Cremorne Capital Limited (Australian Financial Services Licence No. 241175) is the responsible entity of Lowell Resources Fund (LRT). A responsible entity effectively holds the role of trustee and manager of a registered managed investment scheme such as the Lowell Resources Fund. The responsible entity is responsible for the compliance and management of LRT but is able to outsource various functions to other parties under its monitoring and supervision. Cremorne Capital has contracted the investment management of LRT to Lowell Resources Funds Management Ltd, custody to Equity Trustees Limited and registry services to Automic Pty Ltd.

2. Isn’t there a Board and then executives like most public companies ?

LRT is a trust and not a company.  A trust is controlled by a trustee that may take various forms (including individuals and corporates).  Therefore, as a trust, LRT is controlled by a corporate trustee board (being the responsible entity). 

3. What is a Registered Managed Investment Scheme?

LRT is a registered managed investment scheme.  Therefore, in accordance with the Corporations Act, the trust must be registered with ASIC and be subject to additional compliance requirements such as:

  • Preparation of a Compliance Plan outlining adequate measures that the responsible entity will apply when operating the registered scheme to ensure compliance with the Corporations Act and the scheme’s constitution;
  • Annual audit of the Compliance Plan
  • A Constitution (as distinct from a trust deed) that contains additional compliance requirements as prescribed in Chapter 5C of the Corporations Act;
  • Preparation of a product disclosure statement that contains information about a financial product including any significant benefits and risks, the cost of the financial product and the fees and charges that the financial product issuer may receive.
  • A compliance committee, where more than half of the members of the committee must be considered “external members”.
  • The responsible entity of the scheme must be a public company.

4. Does LRT borrow or use debt to gear up its returns?

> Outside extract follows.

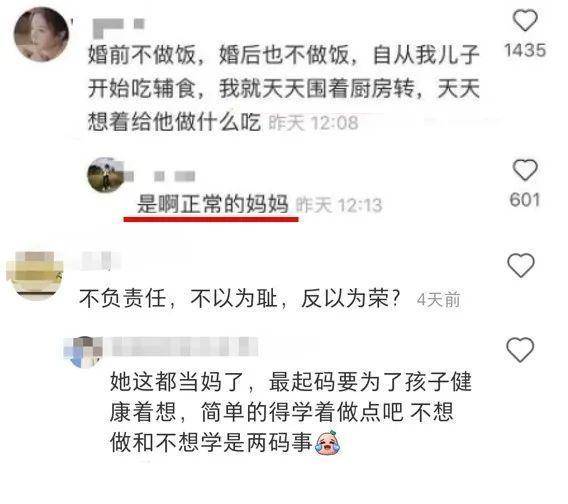Image resolution: width=568 pixels, height=504 pixels.
Task: Click the 1435 like count
Action: (x=525, y=50)
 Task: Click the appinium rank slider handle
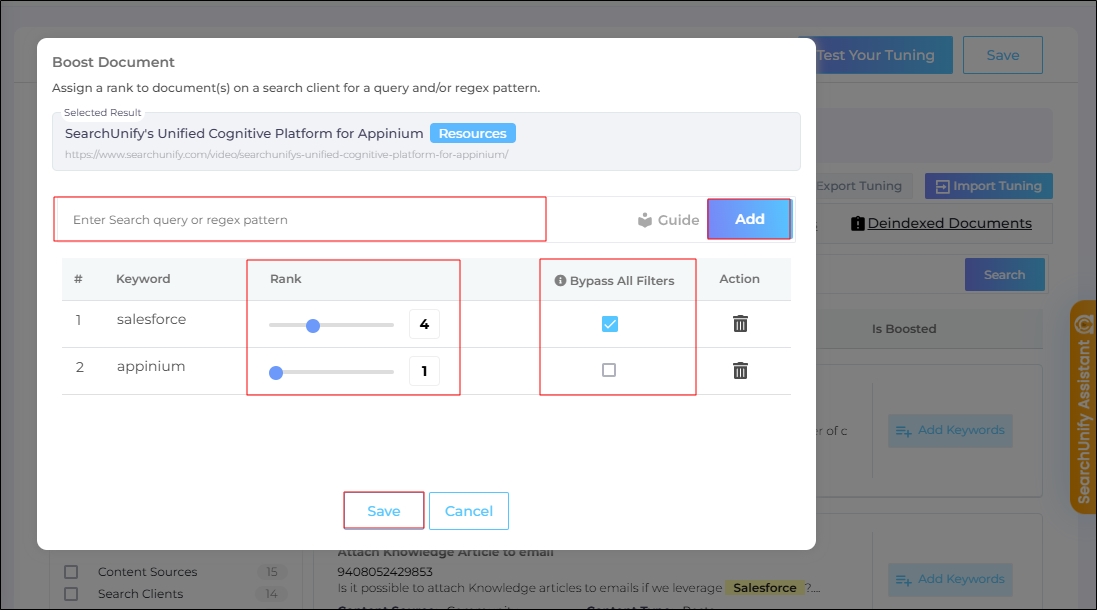[x=276, y=372]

Whilst borrowing and gearing is permissible for LRT, as at December 2020 no borrowing is undertaken for the trust.  That said, should such a strategy be considered by the Investment Manager and Responsible Entity to be beneficial to unitholders of LRT, such a strategy may be implemented.

5. Does LRT undertake hedges or use derivatives to amplify returns or attenuate market risk?

The Responsible Entity for LRT (Cremorne Capital Limited) is not permitted to be invested in derivatives as its Australian Financial Services Licence does not authorise this type of investment.  Whilst not all hedges involve derivatives, LRT does not currently (nor intend to) undertake hedging transactions.

6. What is the difference between units in a trust and shares?

A share or stock is part of an individual company. Unit (Trusts) are a collection of different (and usually related) shares.

For example, if you are investing in LRT, this is known as a Unit Trust (despite it trading on the ASX). Within LRT, your investment is made up of different company shares.

Another key difference, is that a trust must distribute all of its assessable income (or be taxed at the top marginal tax rate) to its members as a distribution of assessable income (this income retains the same nature as that received by the trust and is included in the recipients’ own assessable income in the same manner), whereas a company has the discretion to distribute any amount of its profit as a dividend to its members (and the company is responsible for initially meeting the tax liability on profits distributed).

7. The trust pays out 100% of its assessable income. So, if the value of the trust increases from $30m to $40m isn’t the assessable income $10m?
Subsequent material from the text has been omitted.